* **TEXT TO READ**:
══════════
= 1938 All-Pacific Coast football team =

American all-star college football team

The 1938 All-Pacific Coast football team consists of American football players chosen by various organizations for All-Pacific Coast teams for the 1938 college football season. The organizations selecting teams in 1938 included the Associated Press (AP), the International News Service (INS), and the United Press (UP).

The USC Trojans won the Pacific Coast Conference (PCC) championship, compiled a 9–2 record, were ranked No. 7 in the final Ap Poll, and were represented by three players on the first teams selected by AP, INS, or UP. The USC honorees were quarterback Grenny Lansdell (AP, INS, UP), guard Harry Smith (AP, INS, UP), and halfback Bob Hoffman (UP).

California finished second in the PCC with a 10–1 record, were ranked No. 14 in the final AP Poll, and placed four players on the AP, INS or UP first teams. The UCLA honorees were halfback Vic Bottari (AP, INS, UP), fullback Dave Anderson (AP, INS, UP), end Will Dolman (INS), and tackle Dave De Varona (AP, INS, UP).

Only one player from a team outside the PCC received first-team honors. Tackle Alvord Wolff of the Santa Clara Broncos won first-team honors from the AP, INS, and UP.

==All-Pacific Coast selections==

===Quarterback===
- Grenny Lansdell, USC (AP-1; INS-1; UP-1 [back]; NEA-1)
- Ted Gebhardt, Oregon (NEA-2)
- William Paulman, Stanford (NEA-3)

===Halfbacks===
- Vic Bottari, California (AP-1; INS-1; UP-1 [back]; NEA-1) (College Football hall of Fame)
- Kenny Washington, UCLA (AP-1; INS-1; NEA-2)
══════════
* **COLLECTED DATA**:
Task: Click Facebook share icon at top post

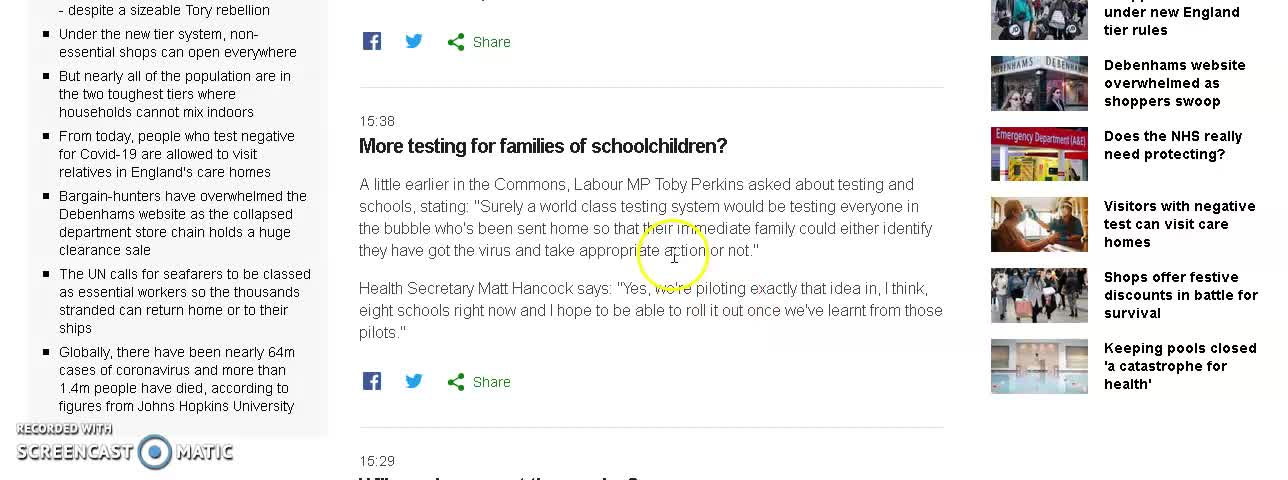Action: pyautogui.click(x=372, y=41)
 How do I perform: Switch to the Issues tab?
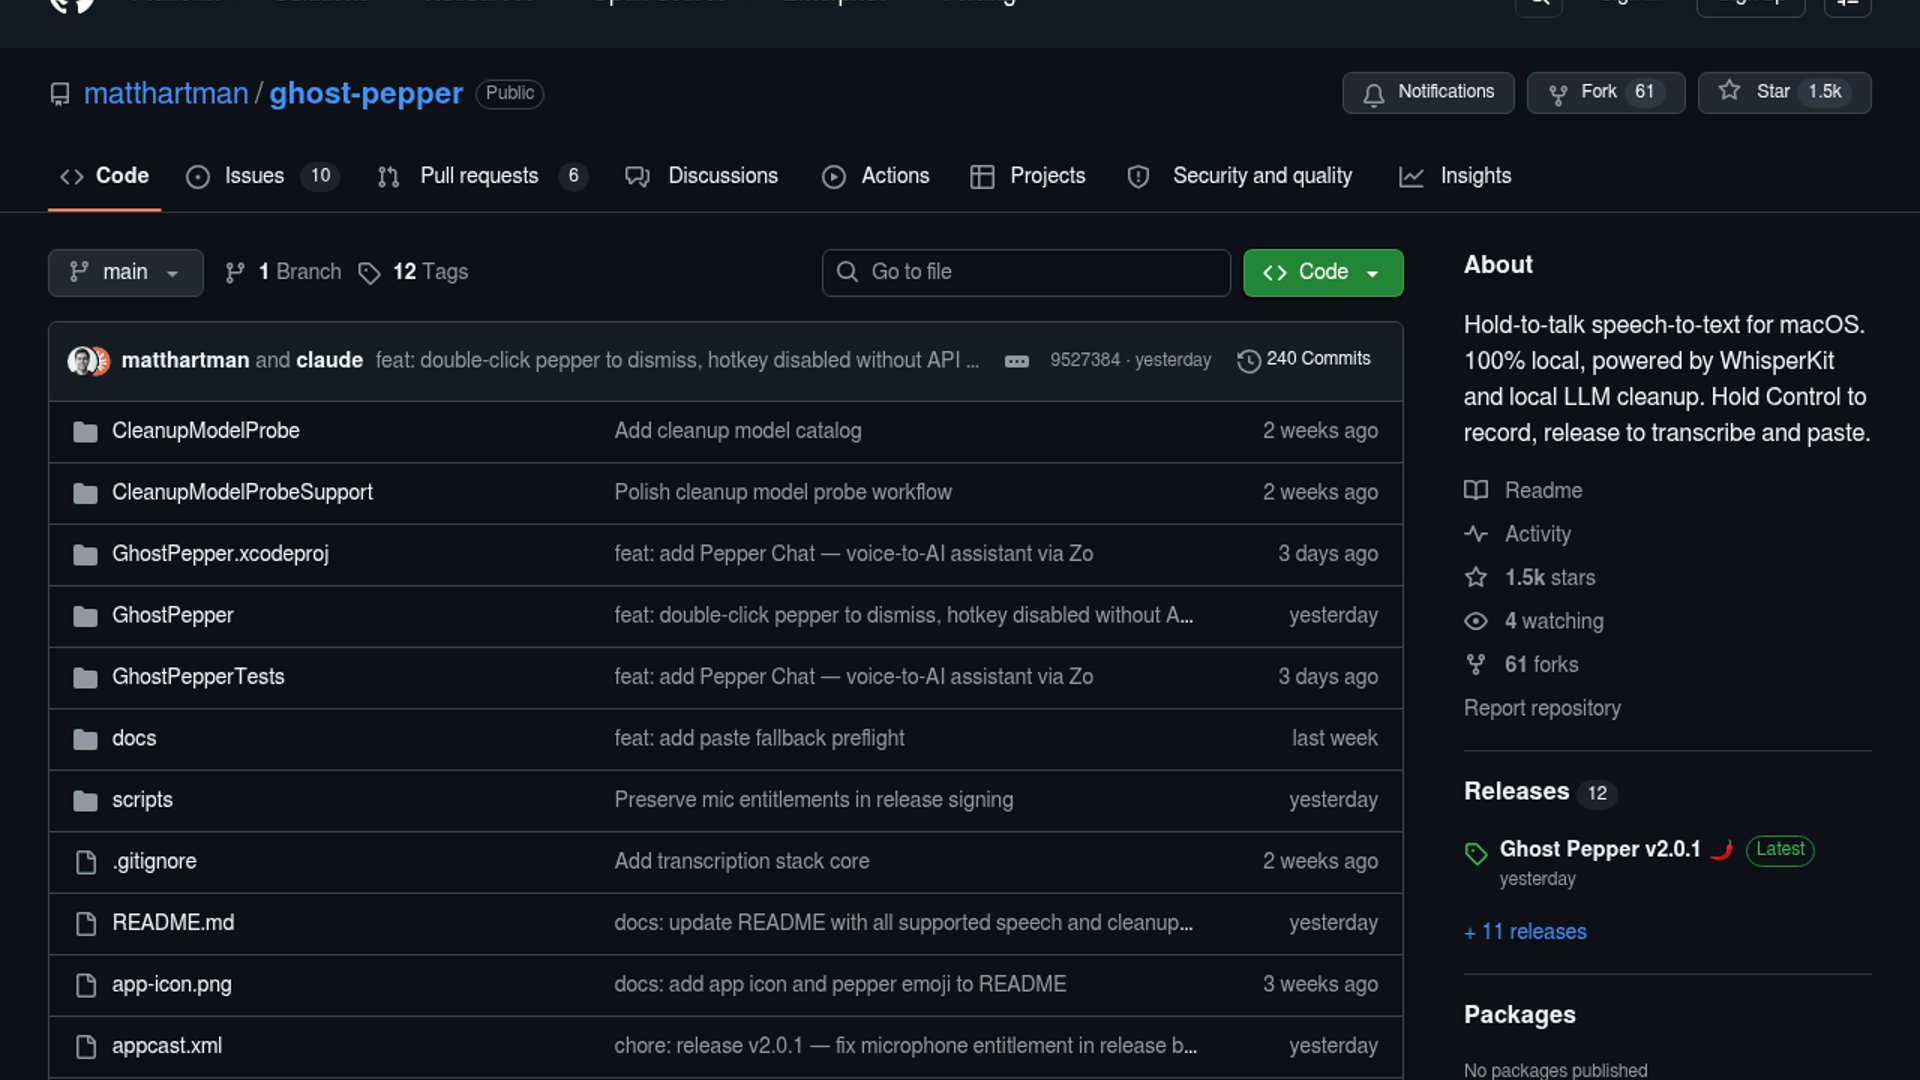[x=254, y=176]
══════════
* **EXERCISE INSTRUCTIONS**:
a: In the article on the 1938 All-Pacific Coast football team, what record did the USC Trojans compile?
b: Pick up the article on the 1938 All-Pacific Coast football team after its last line and continue it.

* **THE REPLIES**:
a: 9–2

b:
- Bob Hoffman, USC (AP-2; UP-1 [back]; NEA-1)
- Jimmy Johnston, Washington (AP-2; NEA-2)
- Jim Kisselburgh, Oregon State (AP-2; NEA-2)
- Al Braga, San Francisco (AP-2; NEA-3)
- Bill Overlin, UCLA (NEA-3)

===Fullback===
- Dave Anderson, California (AP-1; INS-1; UP-1 [back]; NEA-1)
- Merritt, Pomona (NEA-3)

===Ends===
- Joe Wendlick, Oregon State (AP-1; INS-1; UP-1; NEA-2)
- Jay MacDowell, Washington (AP-1; UP-1)
- Willard "Will" Dolman, California (AP-2; INS-1; NEA-3)
- Tony Knap, Idaho (AP-2; NEA-1)
- Bill Telesmanic, San Francisco (NEA-1)
- William Anahu, Santa Clara (NEA-2)
- Woody Strode, UCLA (NEA-3)

===Tackles===
- Dave De Varona, California (AP-1; INS-1; UP-1; NEA-2)
- Alvord Wolff, Santa Clara (AP-1; INS-1; UP-1; NEA-1)
- Pete Zagar, Stanford (AP-2; NEA-1)
- Mladen Zarubica, UCLA (AP-2; NEA-3)
- Dick Farman, Washington St. (NEA-2)
- George Cantwell, Saint Mary's (NEA-3)

===Guards===
- Harry Smith, USC (AP-1; INS-1; UP-1; NEA-1) (College Football Hall of Fame)
- Art Means, Washington (AP-1)
- Steve Slivinski, Washington (AP-2; INS-1; NEA-3)
- Prescott Hutchins, Oregon State (AP-2; UP-1; NEA-1)
- Russ Clarke, Santa Clara (NEA-2)
- Jerry Ginney, Santa Clara (NEA-2)
- Jack Sommers, UCLA (NEA-3)

===Centers===
- John Ryland, UCLA (AP-1; INS-1; UP-1; NEA-3)
- John Schiechl, Santa Clara (NEA-1)
- Tony Calvelli, Stanford (AP-2)
- Jerry Dowd, Saint Mary's (NEA-2)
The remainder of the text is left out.